I am a 24-year-old woman and I have a daughter. Her father and I haven't been on good terms for quite a while now.
While growing up as a child in primary school, my elder female cousin and I used to engage in sexual activities such as kissing and rubbing down each other, as I used to spend holiday at my aunt's house.
My cousin and I used to share a bed. I am not sure if I should say that she molested me because, at the time, I used to enjoy it. Ever since that time I have been struggling with strong urges for other females.
When I got older and fully understood what was taking place, I grew to resent her for what she did because she was older and should have known better.
I grew up trying to fight the fact that I have strong urges for females. I feel guilt whenever I look at their body parts and I try really hard not to imagine stuff, but it is really difficult.
When I was in high school, I got involved with a female in my community. It started out with kissing until it got deeper.
After messing around for the first time, I ended the relationship because it didn't feel right, but I think I still like her and at times I think of doing stuff with her, even though I tried really hard not to.
I don't enjoy having intercourse with my babyfather. I have also had sex with older men and it's still the same.
The only time I have an orgasm is when I masturbate. Pastor, I do love my babyfather; I just don't know if things will ever work between us, because I don't like intercourse and he loves it and at times, I think that all he wants is sex.
OFFERS TO SLEEP WITH FEMALES
I have been given multiple chances to sleep with other females and to have threesomes, but I immediately turn down the offers and then think about what could have been after.
When masturbating, if I want it to be quick, I can either watch porn with two females or think of two females making out.
I haven't spoken to my babyfather or anyone for that matter about what I am becoming, or have become, because I hate myself and I am embarrassed about the situation.
Is something wrong with me? Should I stop living in denial and accept the fact that I might be a lesbian/bisexual? How do I stop wanting to be with other females?
I am looking forward to your speedy reply.
I am going to beg you to stay with your child's father, and I want you to become aware that the unfortunate experiences you had as a child was molestation by your cousin.
She sexually molested you and you were under the impression that it was natural for a woman to have sexual encounters with another woman, but when you got older, you realised that it is wrong.
So, I am putting it to you that the struggles that you are having now is clearly as a result of what happened to you as a child.
Although there are exceptions to what I am about to tell you, it is true that most family counsellors would say that homosexuality is something learnt.
Those of us who have had the privilege of counselling persons who engage in having sexual relations with persons of their own sex know that most people who have come to us have admitted that it was somebody who introduced it to them. Note, I said most, not all.
I believe that it is time for you to sit with a psychologist and lay all the struggles that you are having before him/her.

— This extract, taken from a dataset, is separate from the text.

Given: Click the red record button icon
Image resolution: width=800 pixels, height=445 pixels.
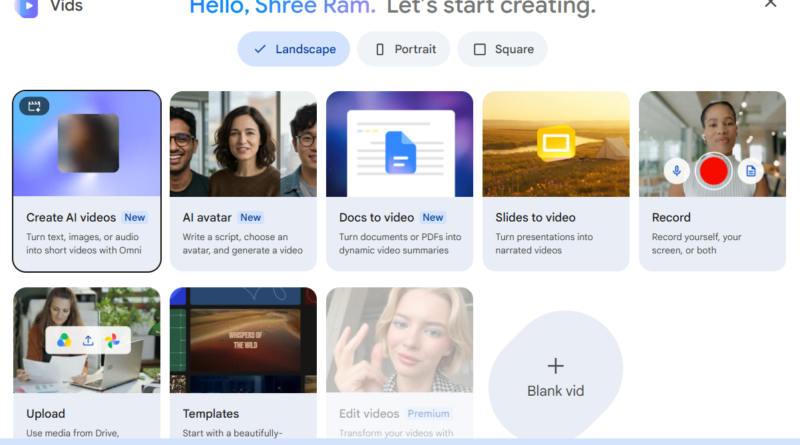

I believe that God is able to give you deliverance.
I have said that many times and some people curse me for saying so.
I would not suggest that you tell your child's father that you feel that you should go with other women or declare yourself to be a lesbian.
If you do, it is likely that he would leave you without a second thought. So, work on yourself first. Nothing is impossible with God.
Whenever you are tempted to have sex with females, pray and ask God to take away the desire from you.
Do not put yourself in the position where you would engage in homosexual behaviour. I will be praying for you.